MATERIAL SUPPLIED:
'''
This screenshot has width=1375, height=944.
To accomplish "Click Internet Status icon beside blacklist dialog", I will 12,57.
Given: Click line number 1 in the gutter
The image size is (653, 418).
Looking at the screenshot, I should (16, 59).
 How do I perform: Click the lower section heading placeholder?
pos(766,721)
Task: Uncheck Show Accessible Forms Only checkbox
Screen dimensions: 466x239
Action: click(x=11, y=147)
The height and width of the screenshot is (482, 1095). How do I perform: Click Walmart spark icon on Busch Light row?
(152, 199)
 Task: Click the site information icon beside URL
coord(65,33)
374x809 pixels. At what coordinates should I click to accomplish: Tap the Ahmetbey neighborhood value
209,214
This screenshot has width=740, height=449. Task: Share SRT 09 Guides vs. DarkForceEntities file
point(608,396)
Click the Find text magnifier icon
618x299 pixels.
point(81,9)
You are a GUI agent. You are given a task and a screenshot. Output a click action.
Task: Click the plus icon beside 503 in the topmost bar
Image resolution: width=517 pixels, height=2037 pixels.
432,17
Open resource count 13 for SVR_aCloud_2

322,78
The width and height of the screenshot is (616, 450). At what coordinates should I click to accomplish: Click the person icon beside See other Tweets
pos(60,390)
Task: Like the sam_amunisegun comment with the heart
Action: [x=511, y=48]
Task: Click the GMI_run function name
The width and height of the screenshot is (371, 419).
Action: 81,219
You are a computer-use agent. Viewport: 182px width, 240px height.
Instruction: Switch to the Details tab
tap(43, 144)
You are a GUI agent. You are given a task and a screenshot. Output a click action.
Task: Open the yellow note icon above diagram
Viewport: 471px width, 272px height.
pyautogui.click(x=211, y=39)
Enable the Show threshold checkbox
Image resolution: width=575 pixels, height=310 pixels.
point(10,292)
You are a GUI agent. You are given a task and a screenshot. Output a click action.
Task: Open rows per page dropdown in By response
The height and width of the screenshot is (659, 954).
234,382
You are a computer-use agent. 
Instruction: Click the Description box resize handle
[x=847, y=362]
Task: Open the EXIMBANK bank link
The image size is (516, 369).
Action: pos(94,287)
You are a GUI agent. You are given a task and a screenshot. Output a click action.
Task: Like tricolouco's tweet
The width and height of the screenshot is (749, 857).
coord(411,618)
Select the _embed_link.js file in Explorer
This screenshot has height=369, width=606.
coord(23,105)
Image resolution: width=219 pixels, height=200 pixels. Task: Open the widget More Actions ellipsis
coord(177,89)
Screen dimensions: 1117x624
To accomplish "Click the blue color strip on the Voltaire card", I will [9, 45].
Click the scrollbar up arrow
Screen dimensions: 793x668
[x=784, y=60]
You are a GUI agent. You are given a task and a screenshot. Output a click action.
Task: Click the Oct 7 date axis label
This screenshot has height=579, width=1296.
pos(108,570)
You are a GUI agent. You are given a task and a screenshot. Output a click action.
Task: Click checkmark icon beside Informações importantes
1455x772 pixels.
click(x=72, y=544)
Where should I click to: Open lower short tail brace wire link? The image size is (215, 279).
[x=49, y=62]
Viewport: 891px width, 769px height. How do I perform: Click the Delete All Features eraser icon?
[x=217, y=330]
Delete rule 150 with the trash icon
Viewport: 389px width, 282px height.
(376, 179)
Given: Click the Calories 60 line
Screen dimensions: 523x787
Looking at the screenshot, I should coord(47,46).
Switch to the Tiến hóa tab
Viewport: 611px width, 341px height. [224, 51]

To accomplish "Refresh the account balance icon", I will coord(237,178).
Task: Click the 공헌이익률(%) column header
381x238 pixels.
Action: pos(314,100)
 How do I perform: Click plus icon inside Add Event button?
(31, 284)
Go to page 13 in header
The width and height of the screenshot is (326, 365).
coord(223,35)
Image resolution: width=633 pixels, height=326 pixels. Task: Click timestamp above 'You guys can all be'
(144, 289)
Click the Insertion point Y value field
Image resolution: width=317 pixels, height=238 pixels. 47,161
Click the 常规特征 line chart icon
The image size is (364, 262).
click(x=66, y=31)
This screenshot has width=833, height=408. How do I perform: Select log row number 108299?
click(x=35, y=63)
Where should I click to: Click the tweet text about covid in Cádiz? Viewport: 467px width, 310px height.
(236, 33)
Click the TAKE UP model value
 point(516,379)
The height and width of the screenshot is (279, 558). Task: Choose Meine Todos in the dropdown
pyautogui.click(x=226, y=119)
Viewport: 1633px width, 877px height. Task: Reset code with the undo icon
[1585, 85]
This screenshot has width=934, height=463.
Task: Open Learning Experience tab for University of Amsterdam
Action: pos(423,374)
'''
EXERCISE AIM: Quote verbatim the line containing "Image resolution: width=633" and every line after it through the end of the records above.

EXPECTED ANSWER:
Image resolution: width=633 pixels, height=326 pixels. Task: Click timestamp above 'You guys can all be'
(144, 289)
Click the Insertion point Y value field
Image resolution: width=317 pixels, height=238 pixels. 47,161
Click the 常规特征 line chart icon
The image size is (364, 262).
click(x=66, y=31)
This screenshot has width=833, height=408. How do I perform: Select log row number 108299?
click(x=35, y=63)
Where should I click to: Click the tweet text about covid in Cádiz? Viewport: 467px width, 310px height.
(236, 33)
Click the TAKE UP model value
 point(516,379)
The height and width of the screenshot is (279, 558). Task: Choose Meine Todos in the dropdown
pyautogui.click(x=226, y=119)
Viewport: 1633px width, 877px height. Task: Reset code with the undo icon
[1585, 85]
This screenshot has width=934, height=463.
Task: Open Learning Experience tab for University of Amsterdam
Action: pos(423,374)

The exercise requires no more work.